• [Extracted text]
++++++

AIFM2
Description
The AIFM2 (apoptosis inducing factor mitochondria associated 2) is a protein-coding gene located on chromosome 10.
Apoptosis-inducing factor 2 (AIFM2), also known as ferroptosis suppressor protein 1 (FSP1), apoptosis-inducing factor-homologous mitochondrion-associated inducer of death (AMID), is a protein that in humans is encoded by the AIFM2 gene, also known as p53-responsive gene 3 (PRG3), on chromosome 10. This gene encodes a flavoprotein oxidoreductase that reduces coenzyme Q10, vitamin E, and vitamin K.

++++++

• [Complete the following]
[1] Do these statements agree with the AIFM2 text? (a) The AIFM2 gene sits on chromosome 10. (b) AIFM2 also goes by the name ferroptosis suppressor protein 1. (c) The flavoprotein it encodes reduces vitamin C. Answer yes or no for each, and quote the deciding words.
[2] Retype the part of the AIFM2 text from "Apoptosis-inducing factor 2" up to and including "and vitamin K.".
[3] How would you put this sentence from the AIFM2 text into Spanish: "This gene encodes a flavoprotein oxidoreductase that reduces coenzyme Q10, vitamin E, and vitamin K."
The material after this point plays no part in anything asked here.

++++++

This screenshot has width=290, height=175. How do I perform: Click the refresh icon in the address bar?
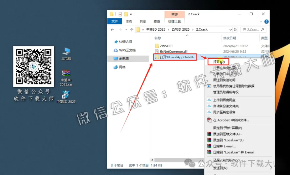(x=235, y=29)
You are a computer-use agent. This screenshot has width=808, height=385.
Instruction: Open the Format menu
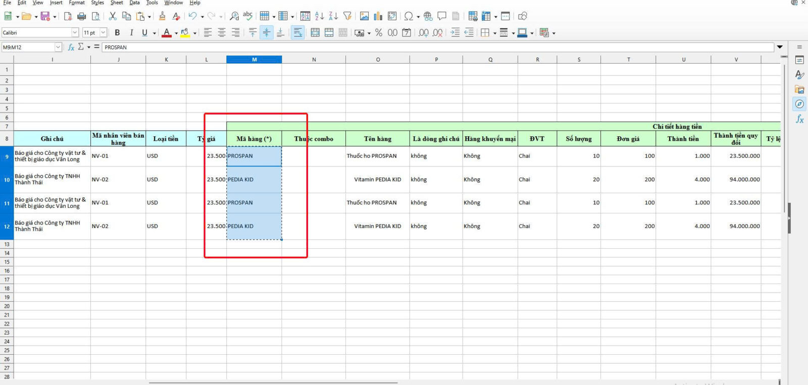click(77, 3)
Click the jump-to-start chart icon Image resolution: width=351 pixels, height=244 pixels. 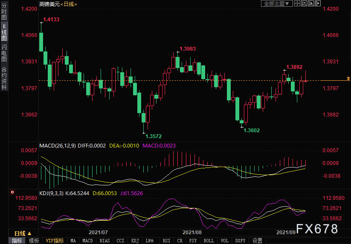coord(304,4)
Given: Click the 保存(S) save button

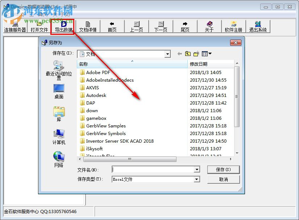Looking at the screenshot, I should pos(223,169).
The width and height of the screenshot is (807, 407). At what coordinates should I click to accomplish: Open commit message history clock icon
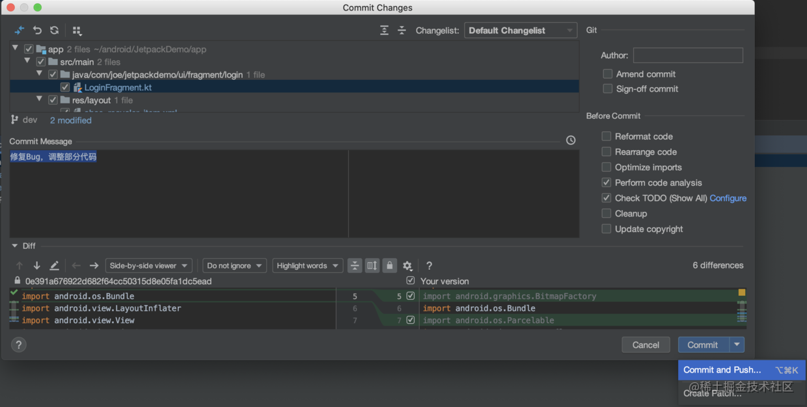[571, 140]
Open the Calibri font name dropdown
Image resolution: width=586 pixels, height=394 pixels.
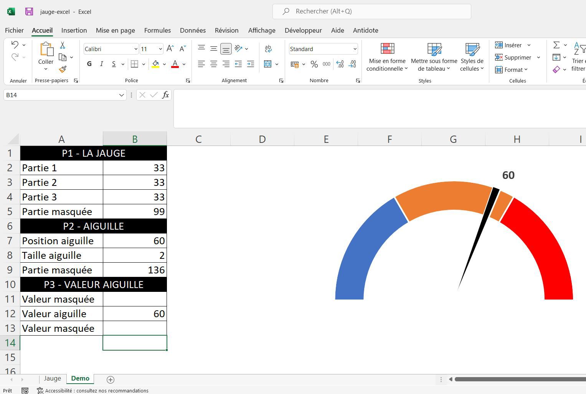tap(135, 49)
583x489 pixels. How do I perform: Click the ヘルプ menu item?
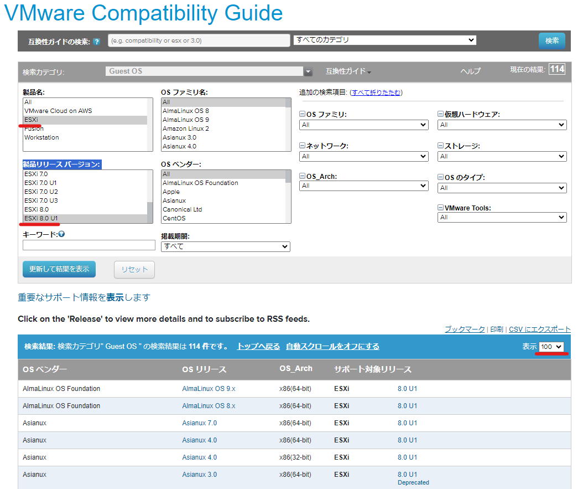(x=470, y=71)
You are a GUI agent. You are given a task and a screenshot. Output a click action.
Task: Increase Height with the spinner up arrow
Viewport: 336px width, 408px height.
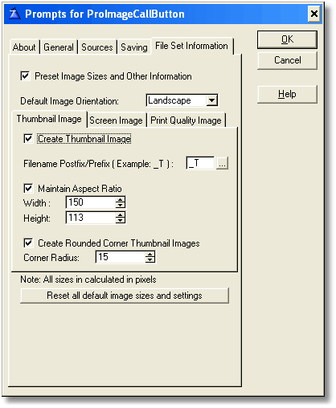click(121, 214)
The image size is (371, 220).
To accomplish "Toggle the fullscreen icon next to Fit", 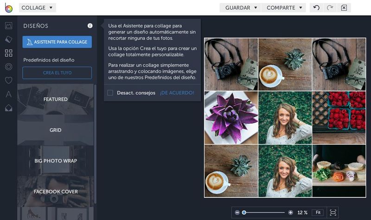I will point(333,213).
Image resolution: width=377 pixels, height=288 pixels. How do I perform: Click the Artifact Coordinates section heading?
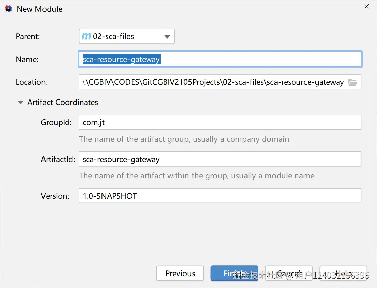[x=63, y=102]
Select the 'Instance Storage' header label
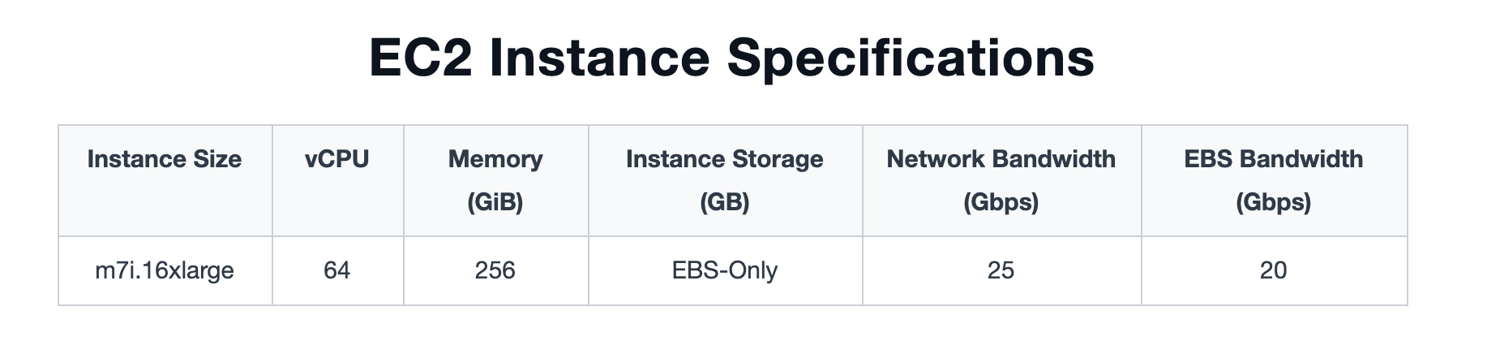Viewport: 1500px width, 341px height. [x=724, y=159]
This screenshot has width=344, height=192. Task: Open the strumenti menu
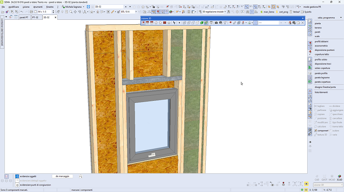(x=38, y=7)
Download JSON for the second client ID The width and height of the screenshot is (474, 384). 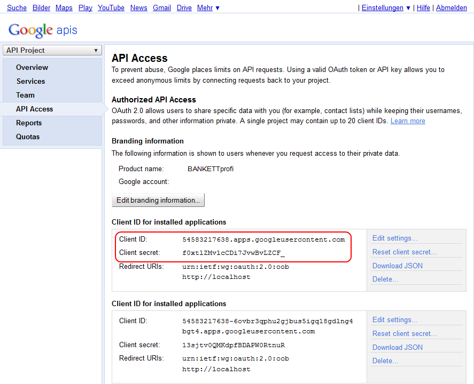coord(398,347)
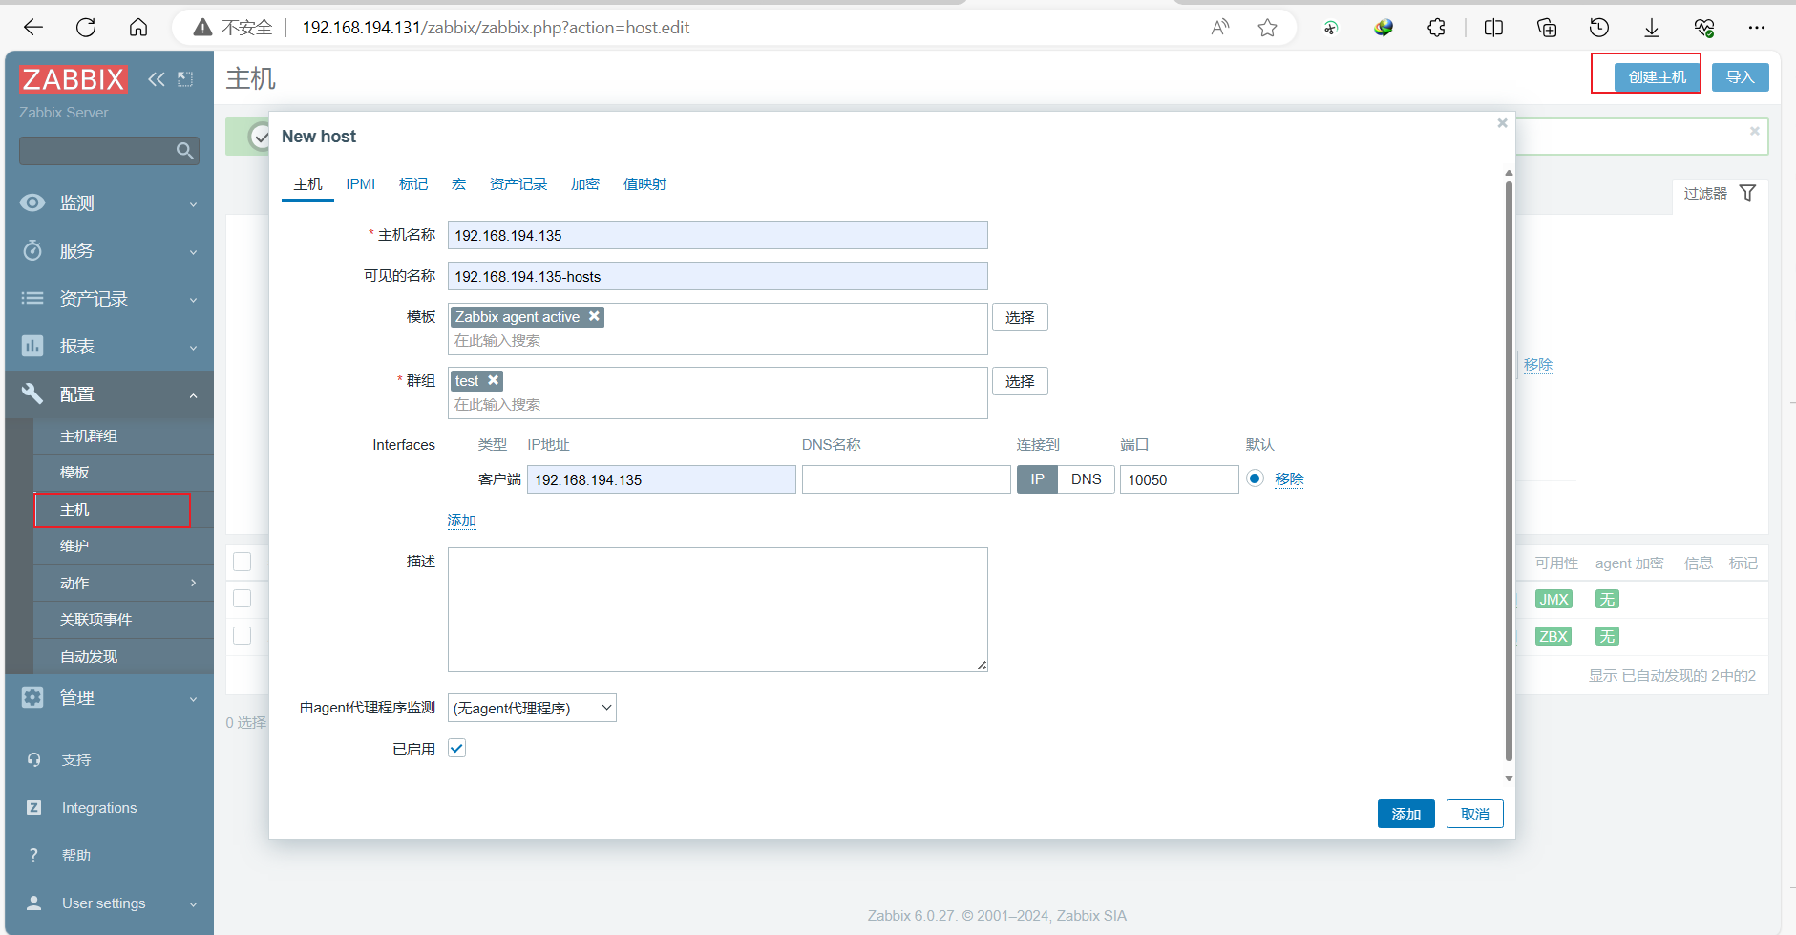The height and width of the screenshot is (935, 1796).
Task: Switch interface connection to DNS
Action: (x=1086, y=479)
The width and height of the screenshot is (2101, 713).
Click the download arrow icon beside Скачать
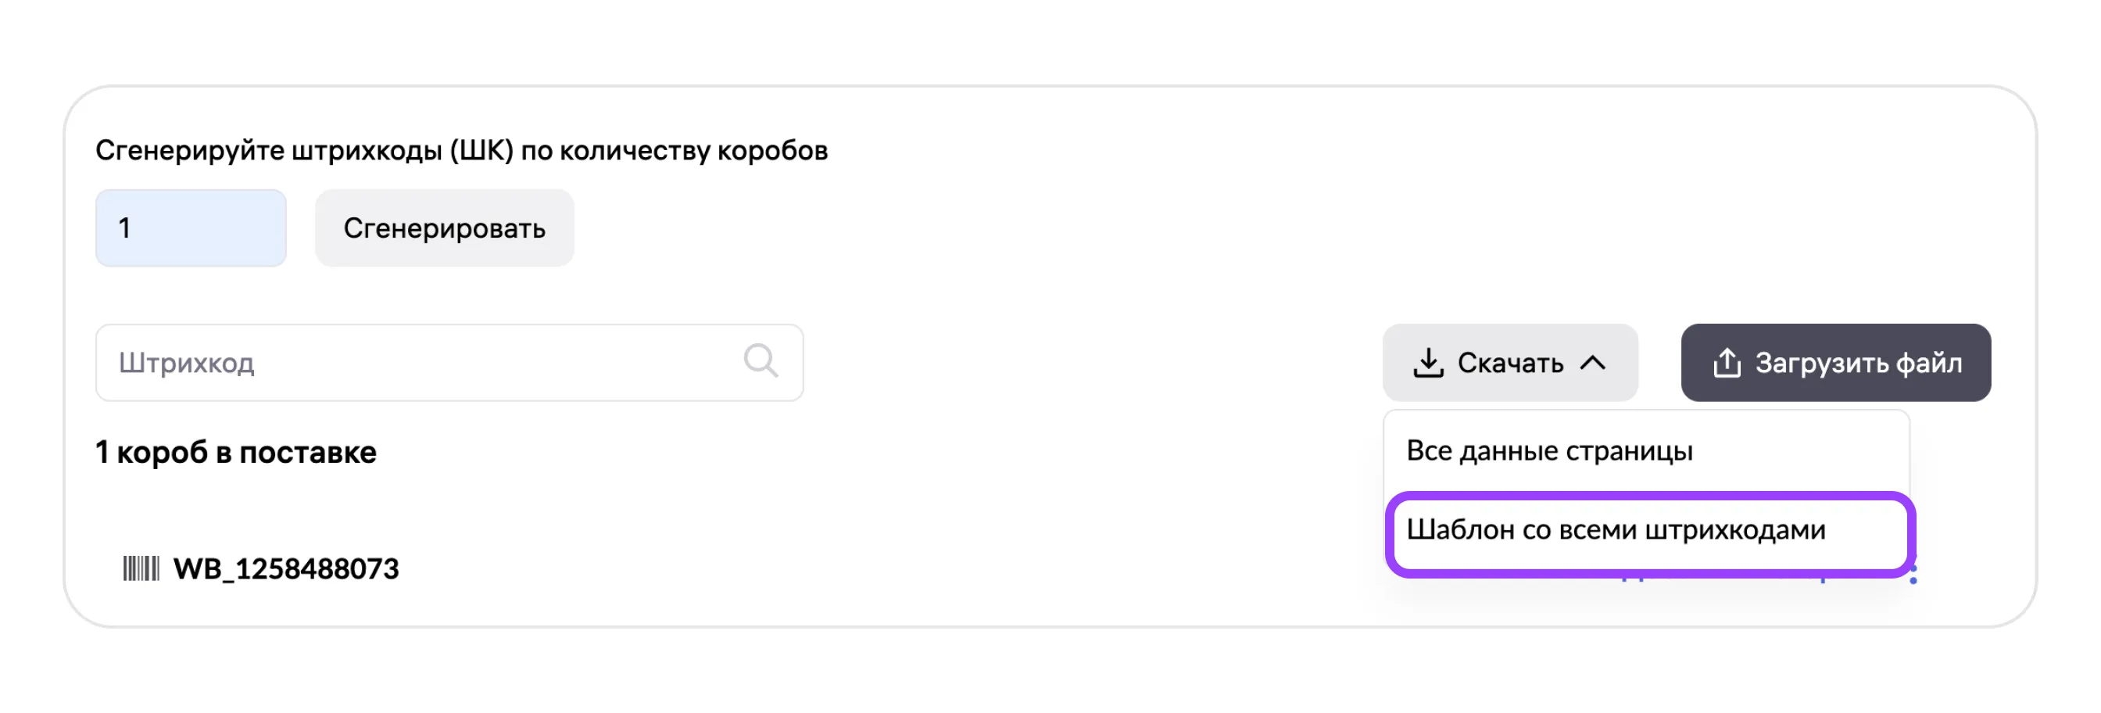tap(1427, 363)
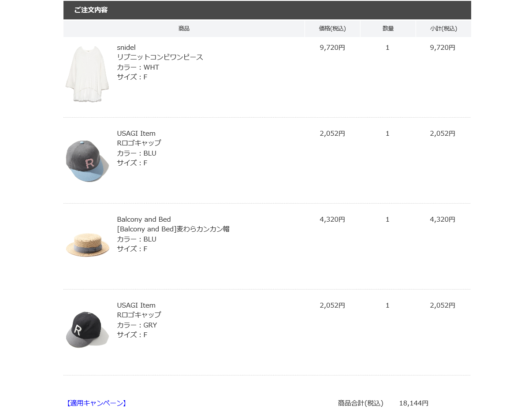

++++++

• [Answers per task]
[1]
(a) Yes: "located on chromosome 10."
(b) Yes: "also known as ferroptosis suppressor protein 1 (FSP1)"
(c) No: "reduces coenzyme Q10, vitamin E, and vitamin K."

[2]
Apoptosis-inducing factor 2 (AIFM2), also known as ferroptosis suppressor protein 1 (FSP1), apoptosis-inducing factor-homologous mitochondrion-associated inducer of death (AMID), is a protein that in humans is encoded by the AIFM2 gene, also known as p53-responsive gene 3 (PRG3), on chromosome 10. This gene encodes a flavoprotein oxidoreductase that reduces coenzyme Q10, vitamin E, and vitamin K.

[3] Este gen codifica una flavoproteína oxidorreductasa que reduce la coenzima Q10, la vitamina E y la vitamina K.